* **Brief**
Retype the math club write-up from "Finally, everyone was" to "an earlier week.".

* **Document segment**
1. You can have 8 tokens at most without having a column with 3 tokens in it.
2. To get to ten you have to columns with 3 tokens in it. [Not strictly true there is a subcase here with 4 tokens in a column that is also provable]
3. If you have 2 columns with 3 tokens in it they must overlap on two rows forming a rectangle.
This was probably my favorite moment so far this year.
For our main activity of the day, the club took the 4th MOEMS Olympiad. Overall this problem set was the best yet of the year despite an unintentional ambiguity in one of the questions that required me to accept two different answers. There were two interesting observations that came out of it.
1. A surprisingly large number of the kids did not know the definition of adjacency. I would not have predicted this going in.
2. As usual many did not know what a counting number is. This I chalk up to our school curriculum which does not use that term. I believe it uses natural numbers instead.
Because the problems were a bit hard/more interesting fewer kids finished early. I brought some follow-up kenken problems for them to do anyway. We're now up to 5x5 medium versions.
Finally, everyone was generally enthusiastic about discussing their answers after we were done with the contest. I did reasonably well choosing different people to answer each problem but there were maybe 4-6 kids who did not raise their hand. I'm going to try to track this and get them up more in the following weeks.
Problem of the Week:
Decode the following equation. Each letter stands for a unique digit.
Hint: we’ve talked about a key idea that you’ll need to use to figure this out in an earlier week.
YE * ME = TTT.

* **Extracted material**
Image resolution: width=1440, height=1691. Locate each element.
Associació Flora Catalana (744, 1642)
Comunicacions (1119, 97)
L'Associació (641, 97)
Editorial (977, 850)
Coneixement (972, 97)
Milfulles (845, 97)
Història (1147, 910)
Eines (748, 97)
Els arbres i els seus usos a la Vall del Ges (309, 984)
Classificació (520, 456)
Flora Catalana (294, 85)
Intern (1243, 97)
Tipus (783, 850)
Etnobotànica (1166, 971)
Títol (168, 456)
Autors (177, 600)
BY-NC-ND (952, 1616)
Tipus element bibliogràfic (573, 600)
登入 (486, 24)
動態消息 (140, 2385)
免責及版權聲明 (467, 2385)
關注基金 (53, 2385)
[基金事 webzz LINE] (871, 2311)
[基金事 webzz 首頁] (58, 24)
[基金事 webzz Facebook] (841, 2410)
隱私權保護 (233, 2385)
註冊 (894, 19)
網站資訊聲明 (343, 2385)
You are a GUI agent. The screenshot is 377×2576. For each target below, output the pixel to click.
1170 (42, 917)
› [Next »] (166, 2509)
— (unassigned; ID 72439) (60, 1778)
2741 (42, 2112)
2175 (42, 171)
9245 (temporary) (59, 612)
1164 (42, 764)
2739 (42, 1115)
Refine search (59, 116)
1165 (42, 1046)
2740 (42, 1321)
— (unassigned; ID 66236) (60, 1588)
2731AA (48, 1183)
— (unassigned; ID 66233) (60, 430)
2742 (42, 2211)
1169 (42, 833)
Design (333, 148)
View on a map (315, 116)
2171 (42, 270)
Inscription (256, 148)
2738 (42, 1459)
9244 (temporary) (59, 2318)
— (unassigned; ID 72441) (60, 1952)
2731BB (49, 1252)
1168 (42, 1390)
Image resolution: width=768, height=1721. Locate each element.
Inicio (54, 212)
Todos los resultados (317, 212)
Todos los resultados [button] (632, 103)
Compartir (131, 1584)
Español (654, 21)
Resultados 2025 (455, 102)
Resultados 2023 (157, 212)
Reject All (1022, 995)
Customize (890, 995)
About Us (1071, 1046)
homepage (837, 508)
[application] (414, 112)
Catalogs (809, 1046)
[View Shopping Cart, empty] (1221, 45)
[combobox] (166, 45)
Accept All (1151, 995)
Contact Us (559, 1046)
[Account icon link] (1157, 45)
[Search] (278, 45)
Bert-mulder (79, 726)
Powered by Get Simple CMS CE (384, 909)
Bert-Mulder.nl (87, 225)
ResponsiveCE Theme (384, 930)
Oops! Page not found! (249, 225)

* **Worked solution**
Finally, everyone was generally enthusiastic about discussing their answers after we were done with the contest. I did reasonably well choosing different people to answer each problem but there were maybe 4-6 kids who did not raise their hand. I'm going to try to track this and get them up more in the following weeks.
Problem of the Week:
Decode the following equation. Each letter stands for a unique digit.
Hint: we’ve talked about a key idea that you’ll need to use to figure this out in an earlier week.